Non-tariff barriers, in the form of border delays and increased bureaucracy, will also affect UK competitiveness. We recommend that the Government should, in its negotiations, place a high premium on securing frictionless trade for the automotive sector.
On the key issue of the future regulatory regime, we have not identified any potential benefits from divergence from the EU, only costs. We recommend that the Government seeks in the negotiations to preserve existing arrangements for the certification of vehicles throughout the EU, whether as part of a Mutual Recognition Agreement or some alternative arrangement. In order to maximise our trade opportunities with our biggest trading partner, and to provide certainty to global manufacturers, the Government should also aim to retain regulatory alignment with the EU regulatory framework for the short to medium term.
We looked hard at potential opportunities arising from Brexit. We found that it is unrealistic to expect an expansion of trade overseas to outweigh the loss of trade to Europe arising from a hard Brexit. Furthermore, any new bilateral trade deals secured by the Government are unlikely to lead directly to a significant increase in investment and jobs in the UK automotive sector. Trade deals are helpful, but not a pre-requisite for improving exports in the automotive sector. Retaining good access to the single market is more important than securing the freedom to secure new trade deals with third countries.

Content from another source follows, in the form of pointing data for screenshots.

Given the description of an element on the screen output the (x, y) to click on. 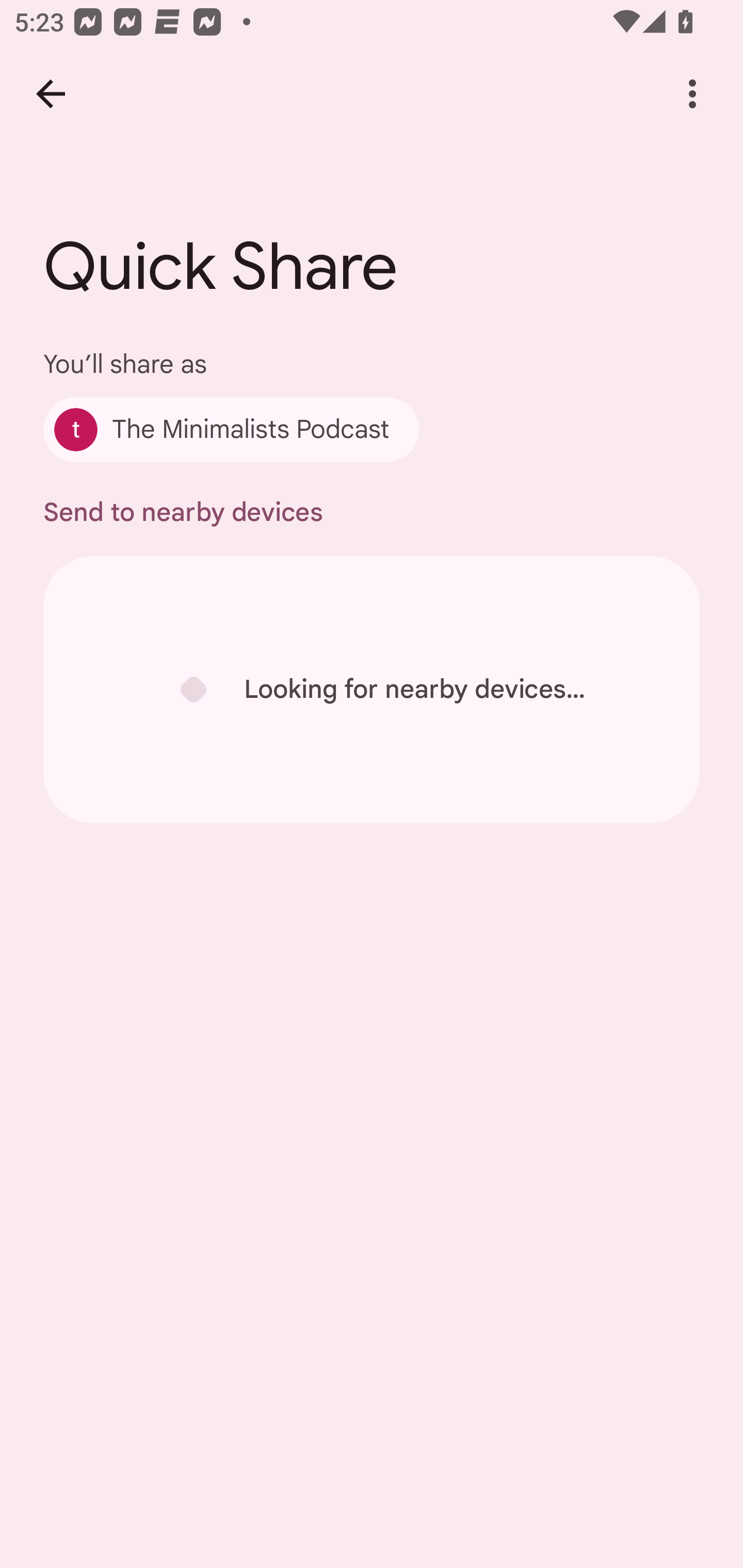
Back (50, 93)
More (692, 93)
The Minimalists Podcast (231, 429)
Given the description of an element on the screen output the (x, y) to click on. 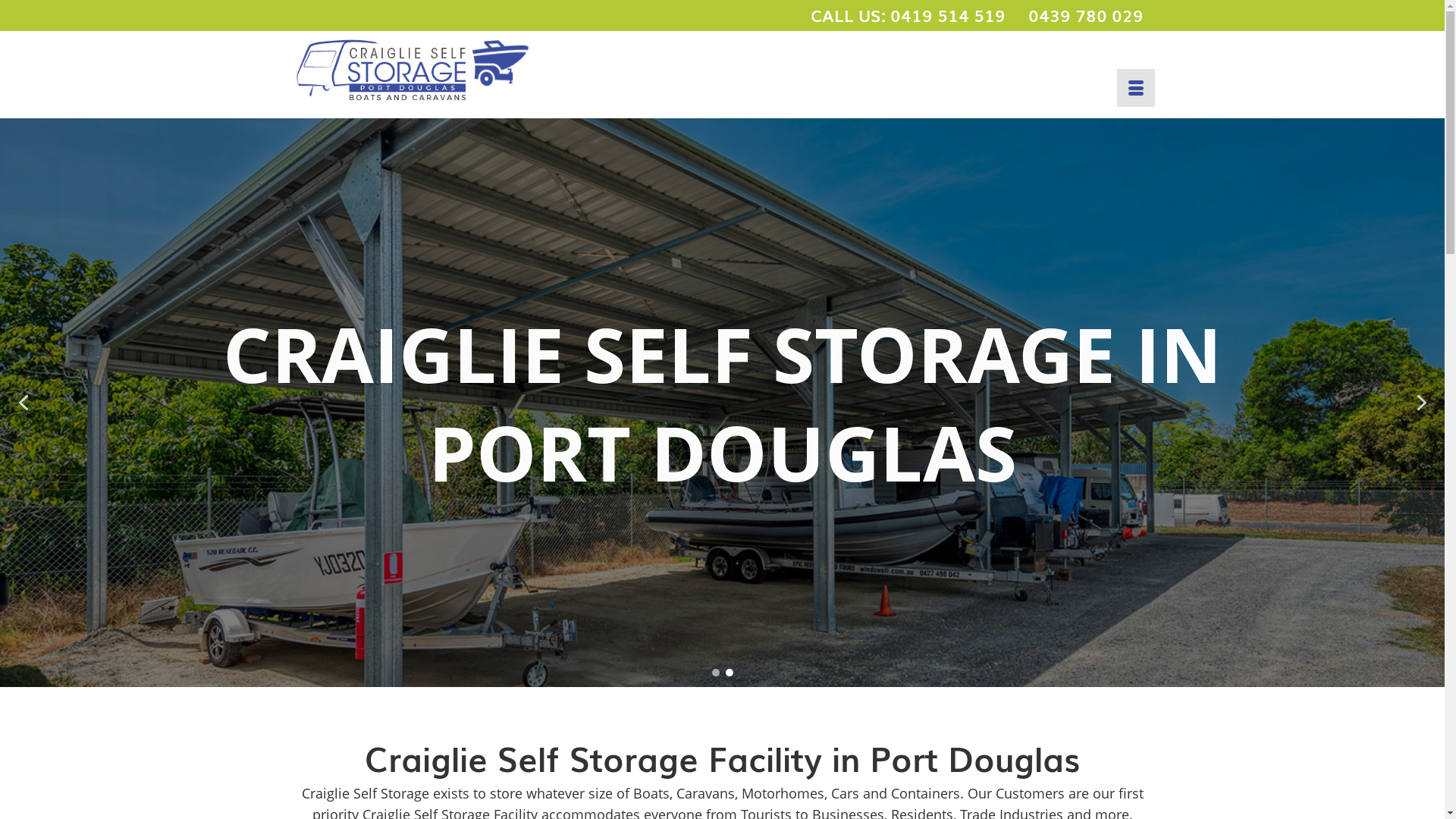
Menu Element type: hover (1135, 87)
CALL US: Element type: text (849, 14)
0419 514 519     0439 780 029 Element type: text (1016, 14)
Craiglie Self Storage Element type: hover (425, 68)
Given the description of an element on the screen output the (x, y) to click on. 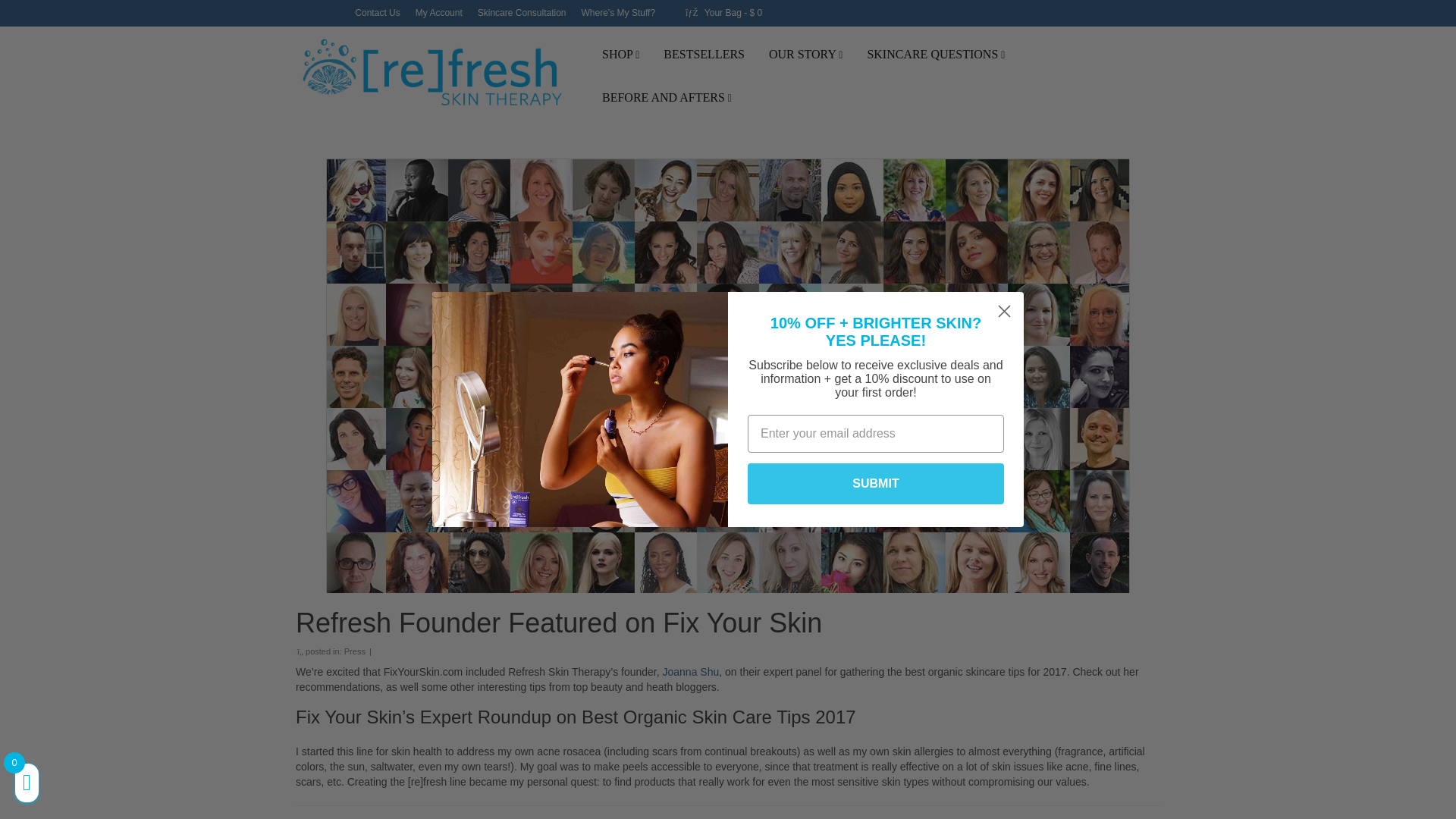
Refresh Skin Therapy (434, 74)
Skincare Consultation (521, 12)
View your shopping cart (724, 12)
BEFORE AND AFTERS (666, 98)
OUR STORY (805, 55)
My Account (438, 12)
About Refresh Skin Therapy (805, 55)
SKINCARE QUESTIONS (935, 55)
BESTSELLERS (703, 55)
Contact Us (377, 12)
SHOP (620, 55)
Given the description of an element on the screen output the (x, y) to click on. 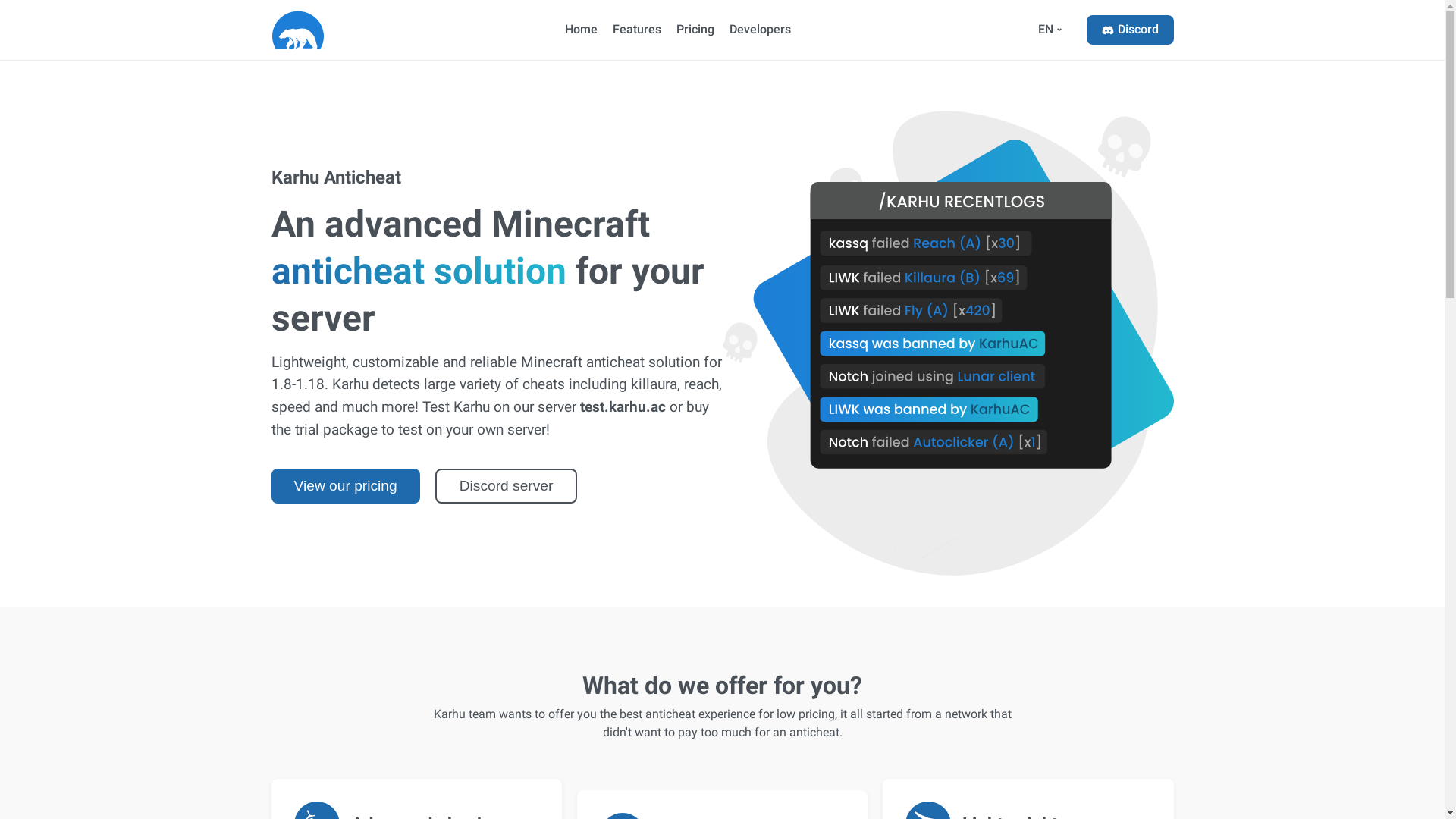
Discord server Element type: text (506, 485)
Home Element type: text (580, 29)
Discord Element type: text (1129, 30)
Developers Element type: text (759, 29)
View our pricing Element type: text (345, 485)
Pricing Element type: text (695, 29)
Features Element type: text (636, 29)
Given the description of an element on the screen output the (x, y) to click on. 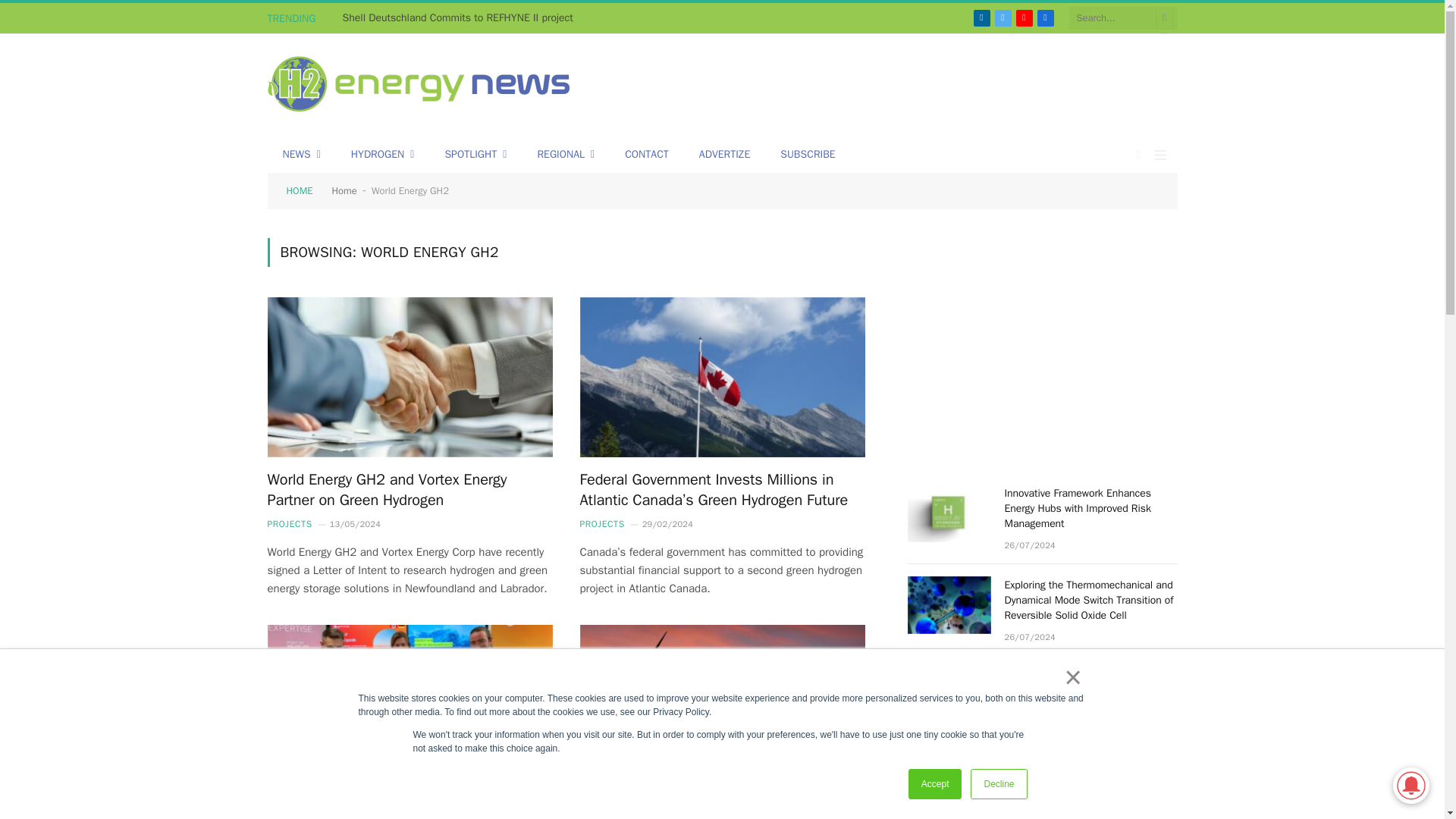
LinkedIn (982, 17)
HYDROGEN (382, 154)
Decline (998, 784)
Switch to Dark Design - easier on eyes. (1138, 154)
Green Hydrogen News (418, 85)
World Energy GH2 and Vortex Energy Partner on Green Hydrogen (408, 377)
Shell Deutschland Commits to REFHYNE II project (461, 18)
NEWS (300, 154)
Accept (935, 784)
YouTube (1024, 17)
Facebook (1045, 17)
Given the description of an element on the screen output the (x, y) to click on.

The Government should also seek a deal on immigration that enables the sector to access the full range of skills it requires and should further incentivise locating relevant research and development in the UK once we leave the EU.
Overall, no-one has argued there are advantages to be gained from Brexit for the automotive industry for the foreseeable future. We urge the Government to acknowledge this and to pursue an exercise in damage limitation in the negotiations. This involves retaining as close as possible a relationship with the existing EU regulatory and trading framework in order to give volume car manufacturing a realistic chance of surviving in this country.